Safsata: Küçük bir kara memelisi bu kadar kısa zamanda balinaya dönüşmüş olamaz
Darwin kendi zamanında, küçük kara hayvanlarının, modern balinalara dönüşmüş olabileceğini önerdiğinde alay konusu olmuştu.

Yaradılışçılar balinaların çok uzun üreme zamanları olduğunu ve büyük populasyonlara sahip olmadığını, dolayısıyla evrimleşmiş olmaları için yeterince çabuk değişen yapılara sahip olmadıklarını iddia ediyorlar. Küçük karasal bir hayvanın, tamamen işlevsel bir balinaya dönüştürecek mutasyonların 10 milyon yılda gerçekleşmiş olabileceğinin matematiksel olarak mümkün olmadığını öne sürüyorlar.

Evrimcilerin cevabı
Paleontologlar, Darwin’in balinalarla ilgili tahmininin hiç de gerçekten uzak olmadığını gösterdiler. 1970’lerden beri paleontologlar, başlangıçta daha çok karasal olup daha sonra sucul olmaya başlayan kadim balina fosillerini ortaya çıkarmaktadırlar. Bu kayıtları görmezden gelerek doğruymuş gibi gösterilen matematiksel olasılık önermeleriyle iddialarını sürdürmek yaradılışçıların işine gelmektedir.

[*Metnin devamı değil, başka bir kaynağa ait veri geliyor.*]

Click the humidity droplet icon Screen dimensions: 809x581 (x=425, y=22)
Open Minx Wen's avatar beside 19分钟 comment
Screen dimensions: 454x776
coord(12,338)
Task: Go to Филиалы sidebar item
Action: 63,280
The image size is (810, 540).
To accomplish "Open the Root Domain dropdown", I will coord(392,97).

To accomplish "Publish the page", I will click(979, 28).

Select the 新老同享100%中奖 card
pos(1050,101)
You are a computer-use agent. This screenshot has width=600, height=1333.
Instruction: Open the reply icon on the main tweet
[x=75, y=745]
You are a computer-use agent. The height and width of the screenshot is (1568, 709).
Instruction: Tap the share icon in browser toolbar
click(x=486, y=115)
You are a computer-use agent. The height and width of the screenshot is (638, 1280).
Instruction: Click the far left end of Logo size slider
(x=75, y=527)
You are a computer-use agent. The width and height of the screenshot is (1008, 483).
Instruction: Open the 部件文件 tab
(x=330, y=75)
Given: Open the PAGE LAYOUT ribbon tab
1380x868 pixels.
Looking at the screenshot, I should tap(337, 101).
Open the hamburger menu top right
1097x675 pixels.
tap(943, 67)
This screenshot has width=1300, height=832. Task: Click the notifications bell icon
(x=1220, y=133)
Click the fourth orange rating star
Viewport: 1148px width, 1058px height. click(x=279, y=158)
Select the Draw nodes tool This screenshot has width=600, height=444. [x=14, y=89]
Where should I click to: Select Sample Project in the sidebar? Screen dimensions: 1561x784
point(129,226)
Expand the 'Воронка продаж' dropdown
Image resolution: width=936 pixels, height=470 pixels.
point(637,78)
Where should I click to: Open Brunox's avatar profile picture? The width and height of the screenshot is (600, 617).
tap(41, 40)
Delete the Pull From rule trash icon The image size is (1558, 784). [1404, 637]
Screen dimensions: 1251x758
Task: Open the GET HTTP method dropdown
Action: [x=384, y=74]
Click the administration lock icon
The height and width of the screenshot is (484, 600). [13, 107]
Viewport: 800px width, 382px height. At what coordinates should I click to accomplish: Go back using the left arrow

1978’de Paul Gingerich ve ekibi tarafından yaklaşık 52 milyon yıl öncesinde yaşamış olan Pakicetus fosili bulundu ve modern balinaların erken atası olarak tanımlandı. Pakicetidler aslen kara memelileri olmalarına karşın, kulak ve duymayla ilgili birçok özelleşmeleri balinalar ve yunuslarla akraba olduklarını açıkça gösteriyordu. 1994’te ise Pakicetus ile aynı bölgede ancak 120 metre daha yukarıdaki sedimentlerde bir başka balina atası ve geçiş formu olan “yüzen yürüyen balina” Ambulocetus natans bulundu. Ambulocetus’un bir sucul memeli olduğu ortadaydı ancak aynı zamanda işlevsel bacaklara ve hala karada yürümesine izin verecek bir iskelet yapısına da sahipti. Omurgasının anatomisinden açıkça anlaşılabileceği üzere, bugünkü balinalar ve yunuslar gibi omurgasını yukarı-aşağı (balıklar gibi sağa-sola değil) hareket ettirerek yüzüyordu. Sonrasında ise Rodhocetus, Basilosaurus ve Dorudan fosilleri ortaya çıkarıldı. Basilosaurus ve Dorudon tamamıyla sucul balinalardı ve karaya artık bağımlı değillerdi.

Fosil kayıtlarıyla birlikte pekçok, morfolojik, (moleküler) biyolojik, embriyolojik, jeokimyasal ve kronolojik kanıt yardımıyla balina evriminin nasıl gerçekleştiği hakkında oldukça bilgi sahibiyiz.